The lines to copy run from the one containing "The image size is (470, 949)." to the very end of the records; give them exactly, and only them, without pictures.

[Stored data]

========

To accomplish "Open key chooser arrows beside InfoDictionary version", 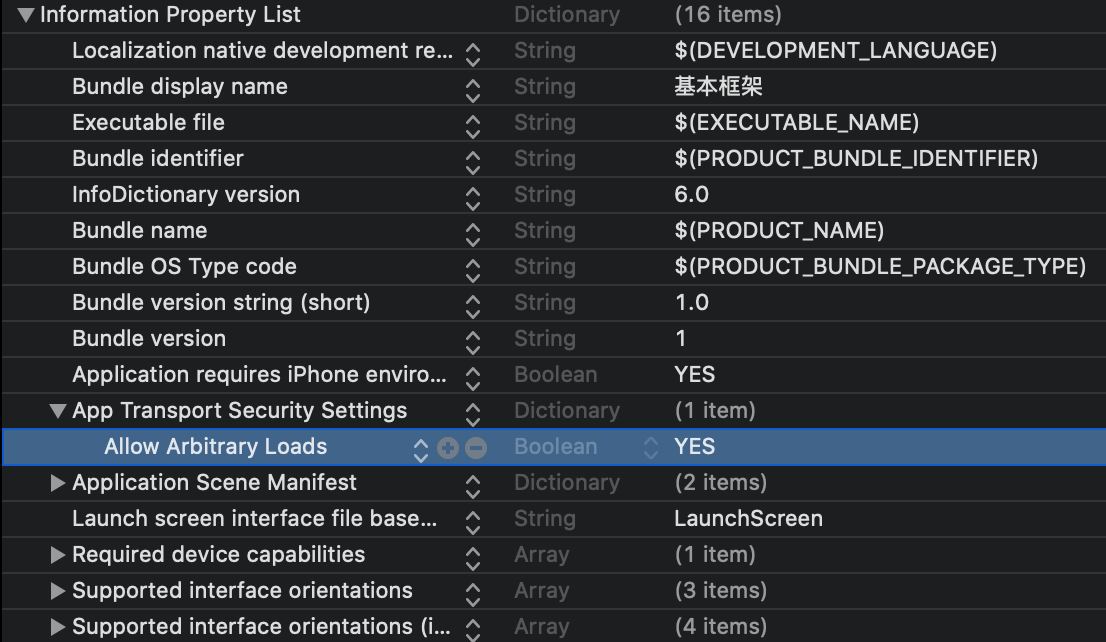I will (473, 196).
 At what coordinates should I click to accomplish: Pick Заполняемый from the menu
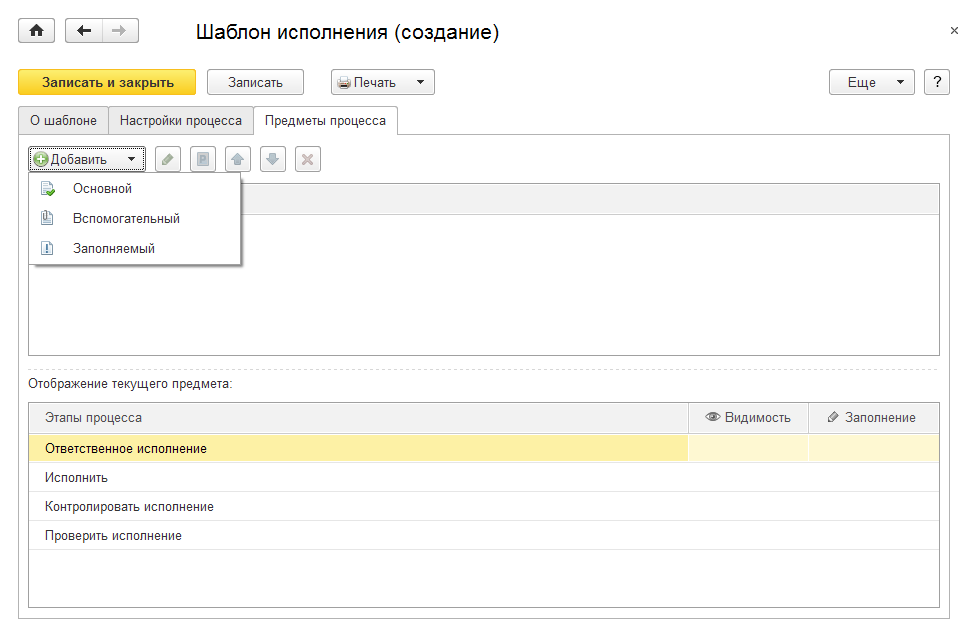click(113, 248)
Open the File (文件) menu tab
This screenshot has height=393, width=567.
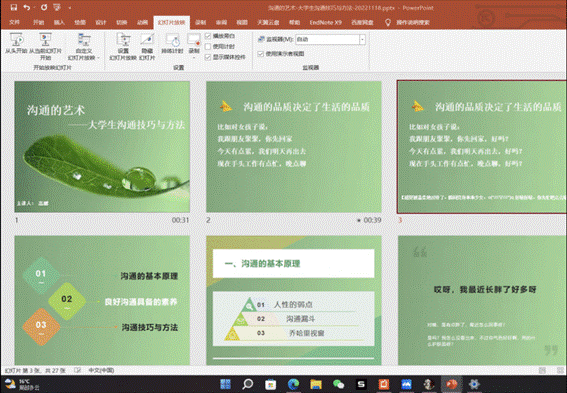14,22
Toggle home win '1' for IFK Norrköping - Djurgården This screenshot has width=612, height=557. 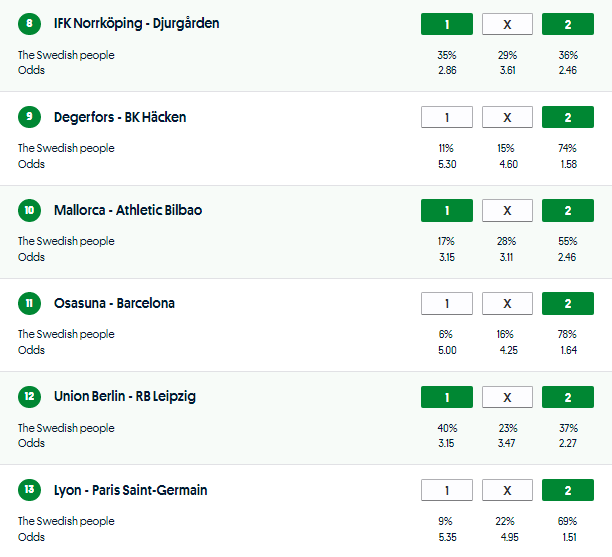coord(446,25)
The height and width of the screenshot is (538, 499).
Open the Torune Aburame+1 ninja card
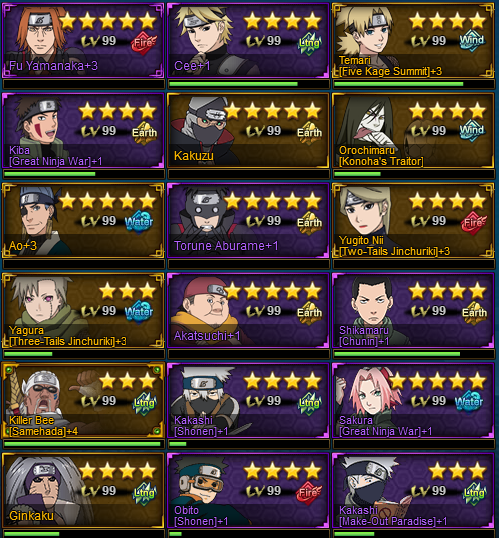[x=248, y=220]
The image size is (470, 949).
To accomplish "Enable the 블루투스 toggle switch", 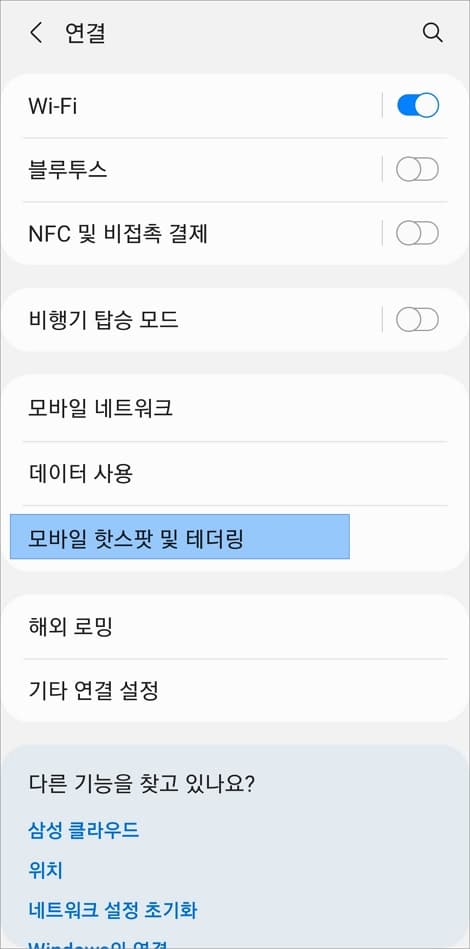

========

**PROBLEM SOLUTION:**
The image size is (470, 949).
To accomplish "Enable the 블루투스 toggle switch", 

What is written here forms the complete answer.